Avez-vous eu du mal à vous défaire du rôle, à quitter l’uniforme comme l’on dit ?

J’ai à cette occasion conquis un autre public, plus intellectuel. Même si une partie de mes fans a fui, je l’ai retrouvé ensuite. Je suis ensuite revenu avec un nouveau tour de chant, accompagné d’un grand orchestre, et mon public ne m’a ensuite plus quitté. Ce qui fait que je n’ai plus essayé de redonner « Napoléon ». Je ne pouvais plus le jouer, parce que c’était un tel succès – un peu comme « La Cage aux Folles » –, que j’aurais pu m’y perdre. Imaginez : les touristes venaient visiter la tour Eiffel, voir l’Arc de Triomphe et entendre « Napoléon ». J’ai compris que je ne pourrais plus me sortir du bicorne. Napoléon est un satané bonhomme : il vous prend de l’intérieur, vous gagne. Aujourd’hui encore, je le ressens. J’ai décidé de moi-même de le quitter et de faire des choses différentes, en particulier en faisant de la comédie.
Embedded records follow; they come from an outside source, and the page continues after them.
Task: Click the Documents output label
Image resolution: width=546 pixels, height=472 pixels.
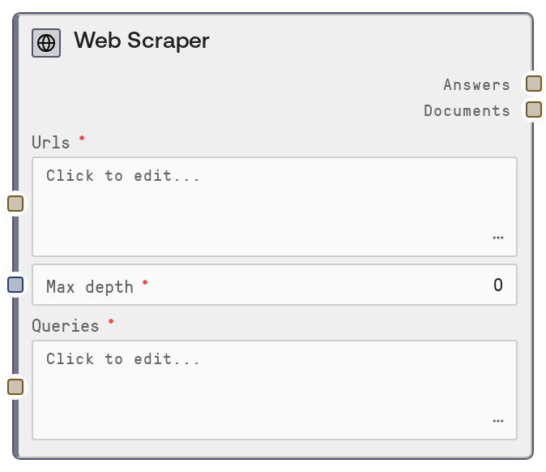Action: (x=467, y=110)
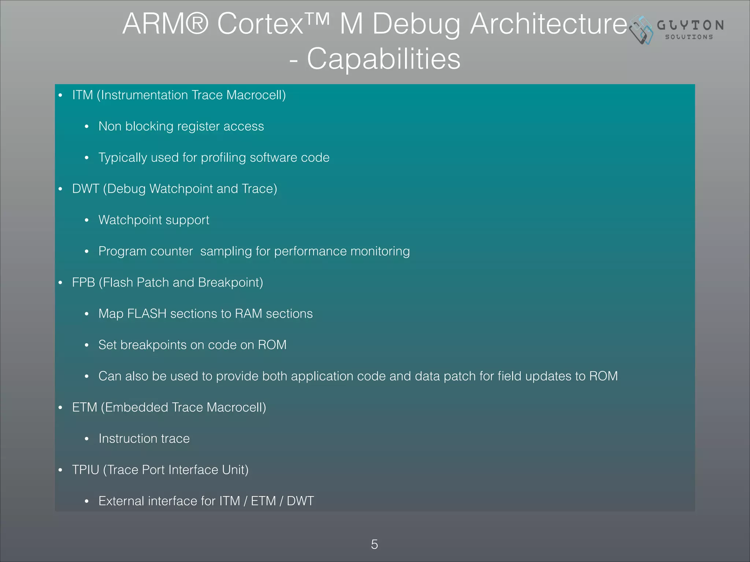The height and width of the screenshot is (562, 750).
Task: Click Program counter sampling for performance monitoring
Action: [x=254, y=251]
Avez-vous eu peur de vous laisser enfermer dans le rôle ?

Oui, après plusieurs mois, j’ai compris qu’il fallait que j’arrête. Cet homme, c’est comme s’il était encore vivant. Il vous prend jusqu’aux tripes, on ne sait plus comment s’en défaire. J’ai assez de forces et je me suis débattu pour me sortir du personnage, pour « rejaillir » – si je puis m’exprimer ainsi. D’ailleurs, si je m’étais laissé faire, j’aurais pu le jouer huit ans et c’était fini.


La préparation au rôle était-elle compliquée ? Comment vous mettiez-vous psychologiquement en situation chaque soir ?
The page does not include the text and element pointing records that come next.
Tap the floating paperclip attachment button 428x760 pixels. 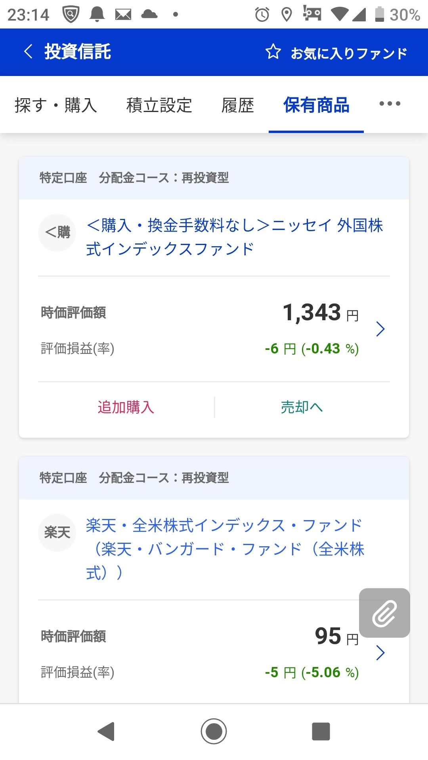(384, 613)
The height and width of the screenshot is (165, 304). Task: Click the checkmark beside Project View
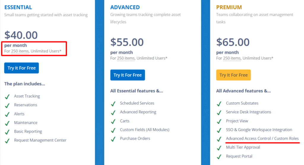(219, 121)
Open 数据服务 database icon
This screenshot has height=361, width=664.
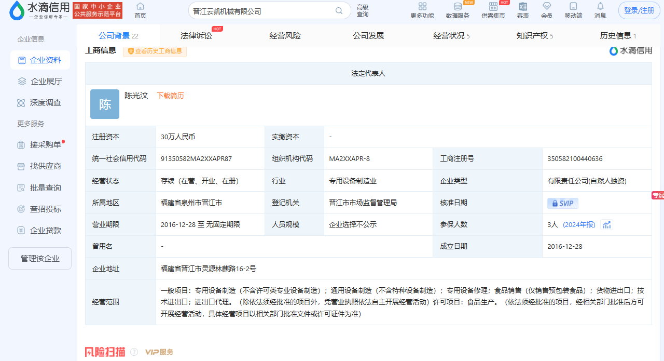point(458,7)
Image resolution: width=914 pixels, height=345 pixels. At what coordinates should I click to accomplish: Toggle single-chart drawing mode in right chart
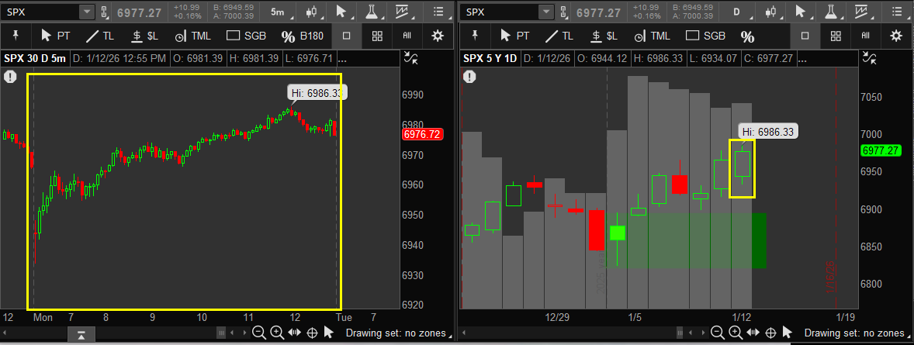805,36
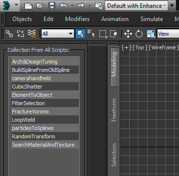Click the Select and Link chain icon
Screen dimensions: 179x176
pyautogui.click(x=9, y=34)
J’ai eu un bon metteur en scène, Jacques Rosny, avec lequel nous avons écrit le scénario. Il a su m’apporter la confiance indispensable, les « armes » pour jouer Napoléon. Il m’a montré les écueils à éviter. Napoléon peut parfois vous emporter très loin, vous obliger à sur-jouer les émotions. Il ne faut pas être outré à chaque fois, mais garder un certain sang-froid. Je n’étais pas comédien, donc il fallait que je chante et que je dise le texte en même temps. Une captation, du fond de la salle du Marigny, existe. Ce n’est pas comme celle de Québec, qui est bien, mais à laquelle il manque de quelque chose. On voit toujours mieux d’un peu plus loin.


Y avait-il un risque de s’identifier au personnage ?
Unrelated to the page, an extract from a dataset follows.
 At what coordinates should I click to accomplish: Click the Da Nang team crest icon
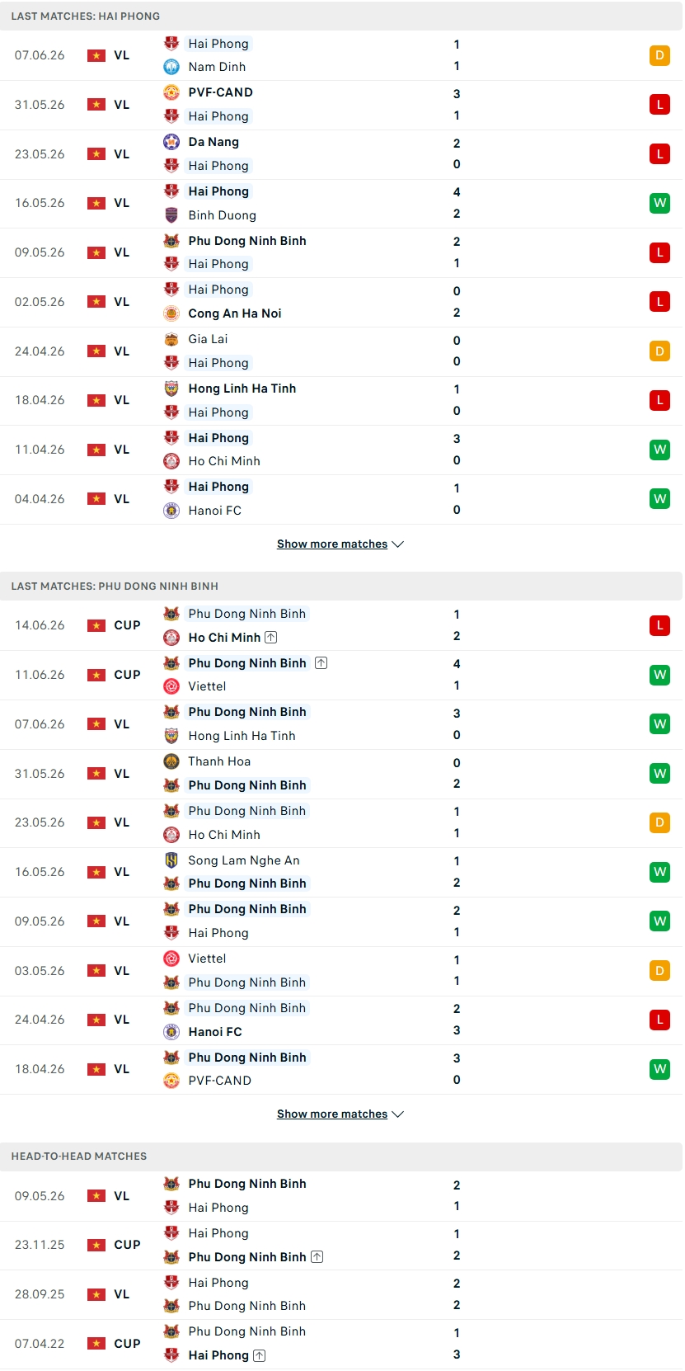click(x=171, y=142)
C’était un risque tous les jours. Un peu de la même façon que l’Angleterre lui a mordillé les jambes sans arrêt, lui aussi fait de même avec ses comédiens quand vous le jouez. Beaucoup d’acteurs qui l’ont interprété sont devenus fous. Plusieurs cas sont avérés, comme Albert Dieudonné, le plus connu. Guitry, qui a fait un admirable Napoléon, avait trouvé une astuce en faisant parfois jouer dans ses films Bonaparte et Napoléon par deux personnes différentes. Budgétairement, je ne pouvais pas me le permettre, mais j’aurais beaucoup aimé faire entrer sur scène un autre chanteur pour la première partie. J’avais moi-même déjà le rôle du narrateur, qui racontait le déroulé de la vie de Napoléon à la manière de Balzac. Cela aurait permis à Napoléon de voir apparaître, dans la deuxième partie du spectacle, un jeune Bonaparte qui serait venu lui murmurer à l’oreille : « Souviens-toi de tes serments ! ». Un peu comme une mouche virevolte autour de vous pour vous titiller.


Par rapport à vos autres chansons – « Les Ballons rouges », « Je suis malade », « Femmes, femmes, femmes » :–, quelle place occupe « Napoléon » dans votre carrière ?

Une place très importante. Jour après jour, je me suis détaché du personnage mais j’ai compris que j’avais des points communs avec lui. À chaque instant de sa vie, il se regardait agir, se voyait penser. C’est une chose que j’ai peut-être avec lui : savoir prendre du recul. J’arrive à conserver une distance, un regard, même quand je suis dans l’action. Grâce à tout cela, j’ai eu une vie merveilleuse. Je ne regrette rien.